Who knew that pointe work could be assayed on Nikes, or whatever brand of sneaks the jovial jooker prefers, with the great Tony Award-winning tap guru, Savion Glover, whose eye-popping toe-balancing feats (feet), having paved the way.
But since YouTube sent him into the celeb stratosphere, Lil Buck, 27, has dazzled audiences and critics alike with his mash-up of street dance and ballet: With his torso and pelvic flutterings, coupled with rippling arm movements recalling Plisetskaya’s glorious doomed avian, and his innate sense of rhythmic propulsion (though not always apparent when moving to Bach), the case can certainly be made for the hybrid art form.
Unfortunately, this reviewer, though wowed in the first few minutes of an otherwise rambling program, felt that Lil Buck, accompanied here by Romanian cellist, Mihai Marica, was more contortionist (after all, he has danced in Cirque du Soleil’s “Michael Jackson: One” extravaganza), than terpsichore able to command attention for some 60 minutes.
Having the program announced from the stage was also problematic, as Lil Buck and Marica, a first prize winner in Chile’s 33rd International Music Competition in Viña del Mar, broke any sort of spell they had cast. Indeed, Lil Buck, big on collaborations (he made sure to tell us), and having worked with a number of artists, including members of the New York City Ballet and Madonna, went into fairly long dissertations about his “journey,” his “spiritual connection,” and “getting through the darkness and finding [his] way through the light.”
Autobiography (“This is basically my life”), became more an exercise in excess, where the viewer was told what to think and feel, and which seemed intended for a non-dance audience (which this was), with some attendees fleeing early.
In other words: Where’s a director when you really need one?
That Lil Buck was dressed in all black and performing in front of a black background, with low lighting (uncredited and often seeming arbitrary), not helping matters. What did help were his pretzel legs, his astonishing pirouettes on sneakered toes, his ability to isolate body parts, and his control—whether sinking to the ground in mind-boggling pliés and then rising, or whirling across the stage on his knees like some sort of legless dervish.

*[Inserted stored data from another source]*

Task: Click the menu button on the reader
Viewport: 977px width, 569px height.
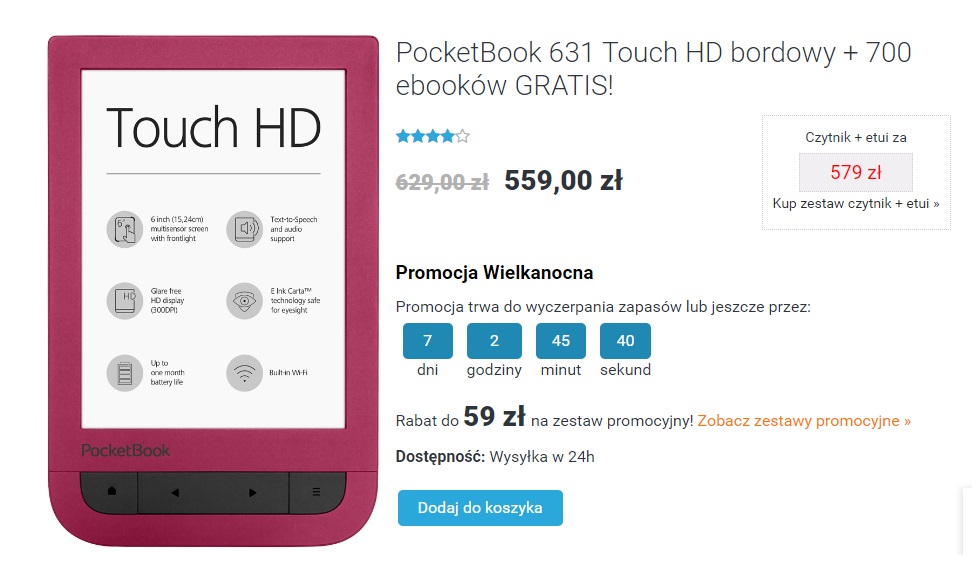Action: 316,492
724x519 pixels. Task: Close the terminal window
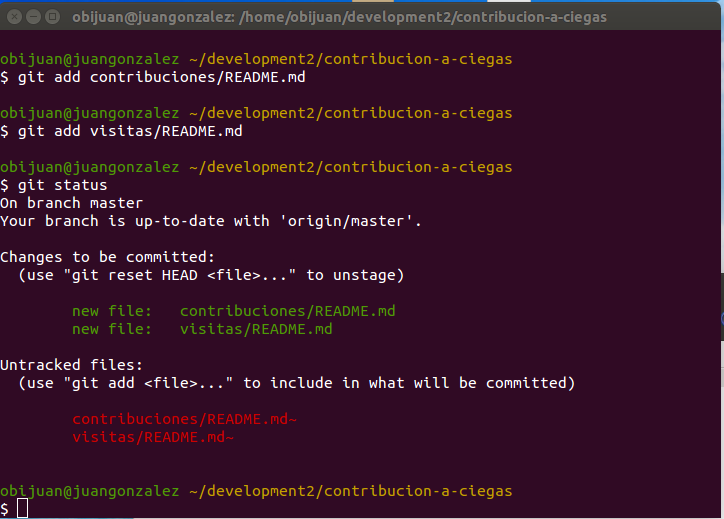click(x=13, y=17)
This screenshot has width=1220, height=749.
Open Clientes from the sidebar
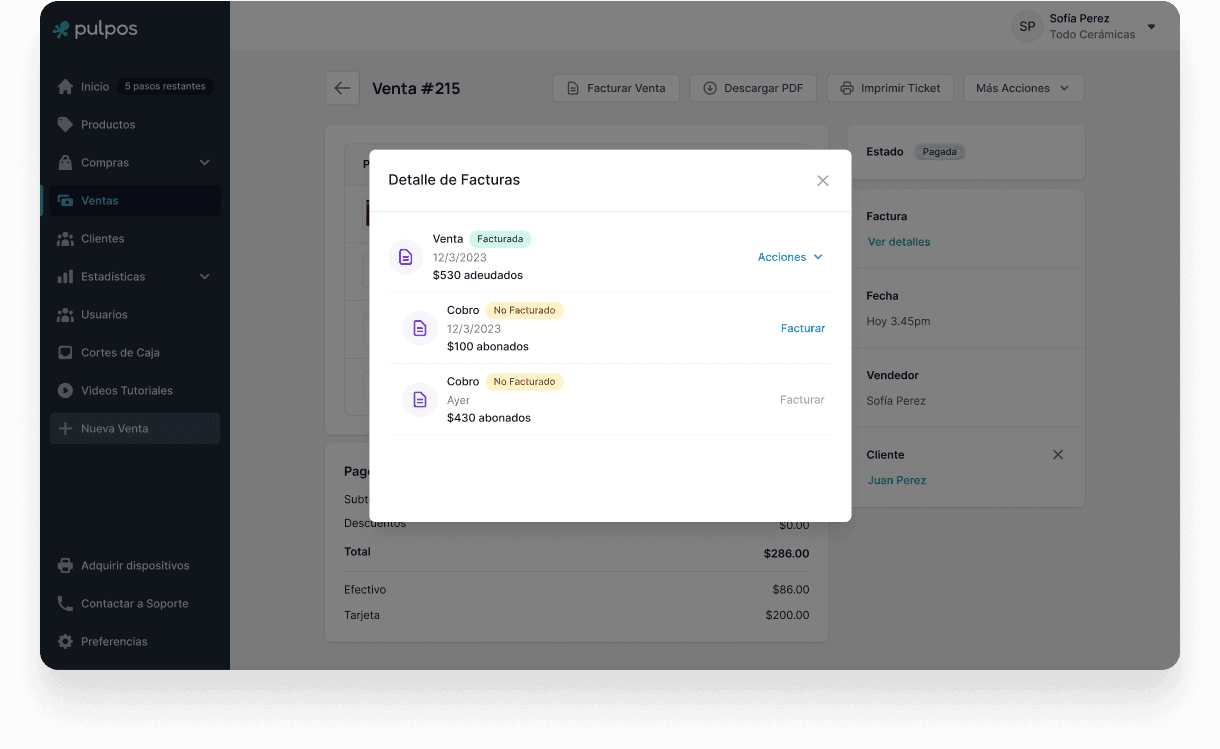pos(103,239)
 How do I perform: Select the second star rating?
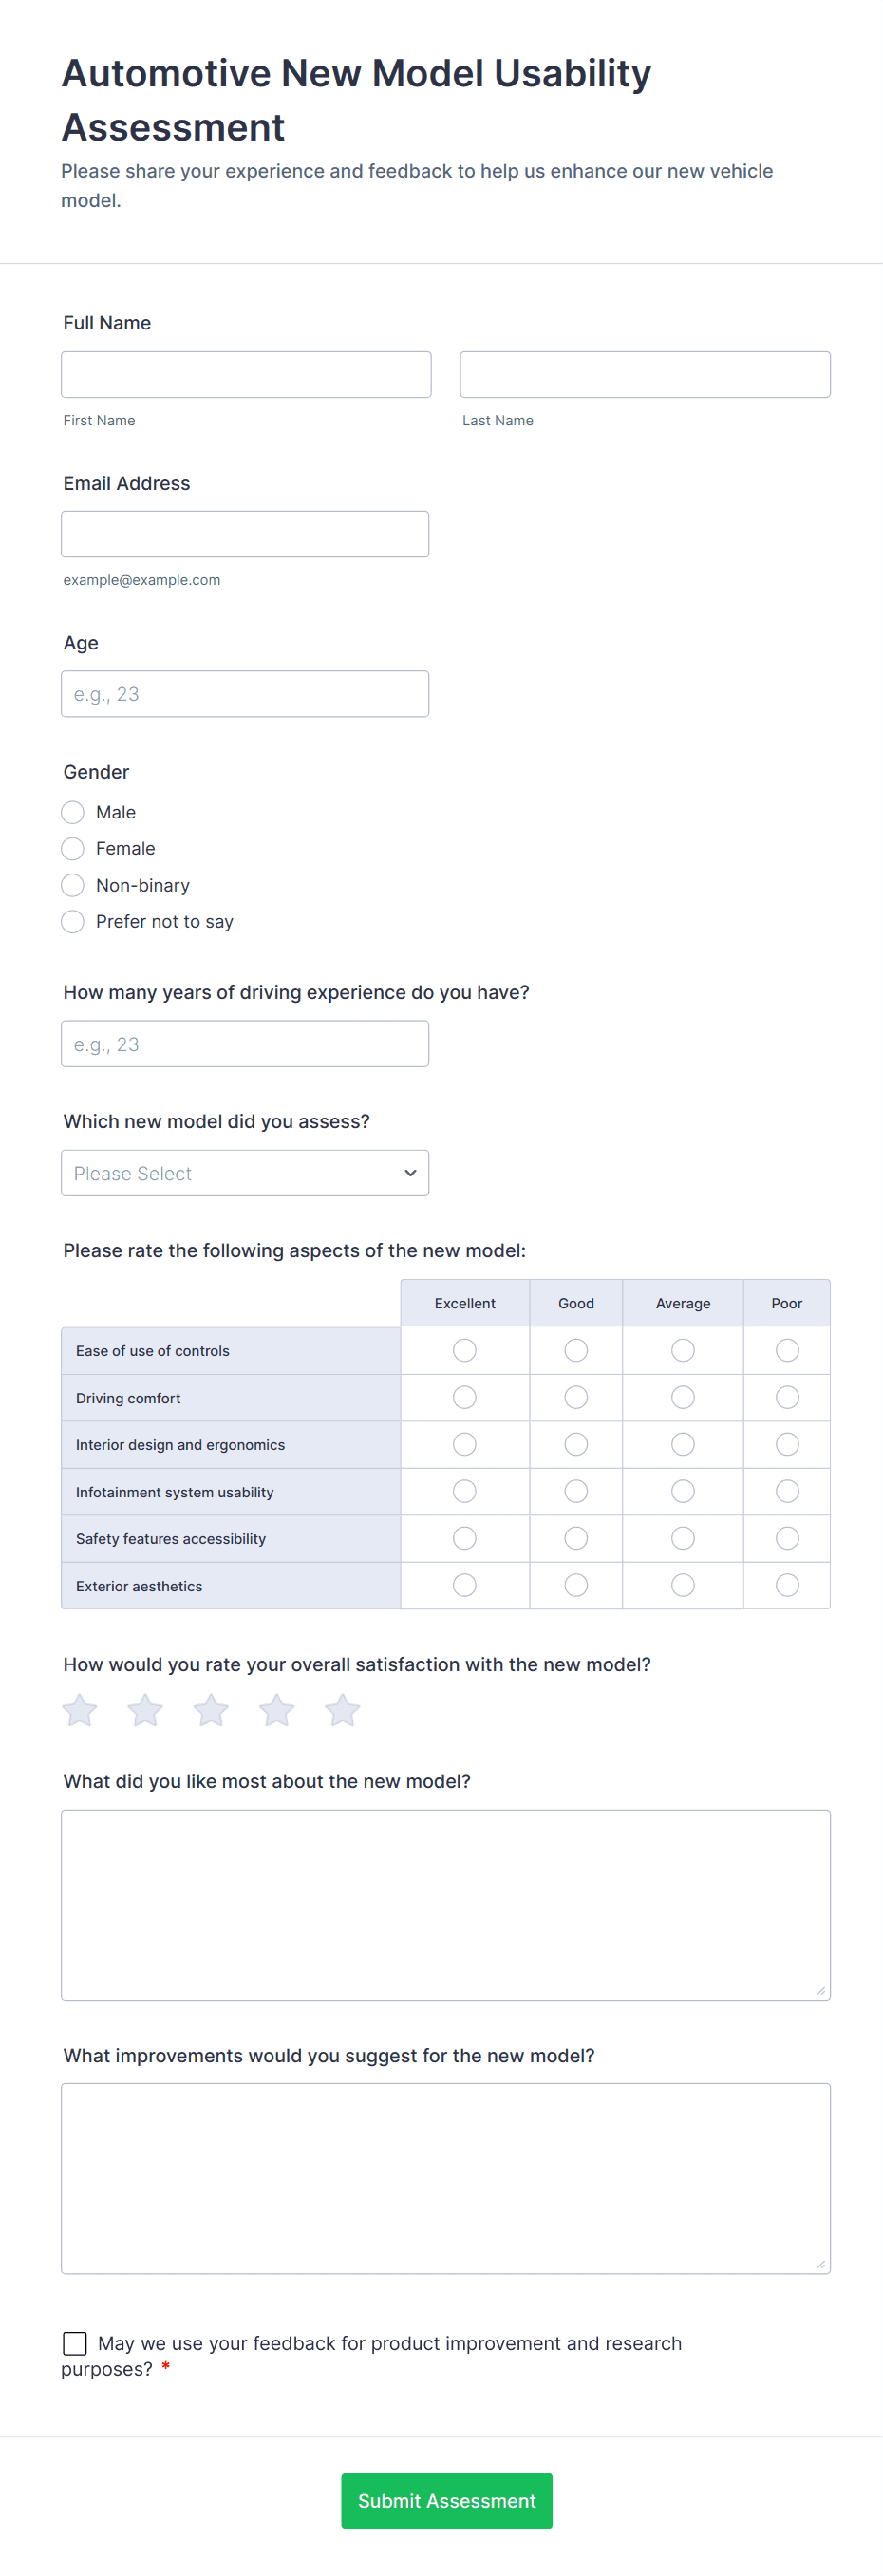click(x=145, y=1711)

Lil Buck’s floor-skimming, neo-moonwalks were also superb, especially slowed down to glacier pace à la Robert Wilson, evoking a stillness rarely, if ever, seen on the street.
Demonstrating, like tapper Ann Miller did before him and many a brilliant Kathak dancer past and present (fusion artist Akram Khan comes to mind), that the foot is sometimes quicker than the eye, Lil Buck, at times, became a blur (unless that was another byproduct of poor lighting). His vocabulary is decidedly not lacking, but why then did his presentation seem singularly pitched, something akin to a one-trick pony?
Whether arching his Jello-y back or reaching his arms skyward, Lil Buck did intermittently thrill, but there was no cohesion in the presentation, the flow interrupted by his and Marica’s gabbing.
At one point Lil Buck stood center stage behind Marica, whose chair was moved around more than demo furniture at an Ikea outlet. Waving his arms in Shiva mode, his legs and feet unseen, Lil Buck was a kind of spectral presence, with Marica finally finding a warm tone, including bending the strings, in the distinctly atonal sounds of Ligeti’s fiendishly difficult Cello Concerto, although the acoustics of the Broad have never been that great.
Marica also performed several solos, with other composers, including Benjamin Britten and a lot of Bach, both in major and minor keys, represented. But the mood was never sustained. And when Lil Buck danced to a strobe effect, one couldn’t help but long for David Parsons’ iconic 1982 work, “Caught,” which features more than 100 leaps in six minutes by a solo dancer repeatedly trapped in mid-motion by said flashing lights.
As for Lil Buck jumping? Hmm. We counted a grand total of … one jeté.
There was, however, a special guest, Lil Buck’s cousin, Ron (Prime Tyme) Myles, who joined him for some down-home jookin in several numbers. Occasionally tango-like in style, the duo executed quicksilver ankle rotations, their filigreed footwork near gasp-worthy, their unison slithering and slinking across the stage also a nice change of pace. Myles offered fine leg extensions, as well, while a hand-washing type movement smacked of ritual, a cleansing, purification.
There was also a tableau reminiscent of Eadweard Muybridge, the English photographer known for his pioneering work in photographic studies of motion, but these segmented dribbles and drabbles did not add up to a satisfying whole.
It was certainly no surprise that Lil Buck, reprised “The Swan” as an encore: Beginning and ending on the floor, the dancer, possessed of Gumbyish limbs (seemingly boneless arms and legs), that somehow managed to encase his head, is surely a triple or quadruple-jointed jookin phenom, whom the New York Times once dubbed “a dazzling prodigy.”
Let’s hope he now moves beyond the prodigy moniker—much like he moved beyond ballet and the street —so that he might present a less, well, disjointed program.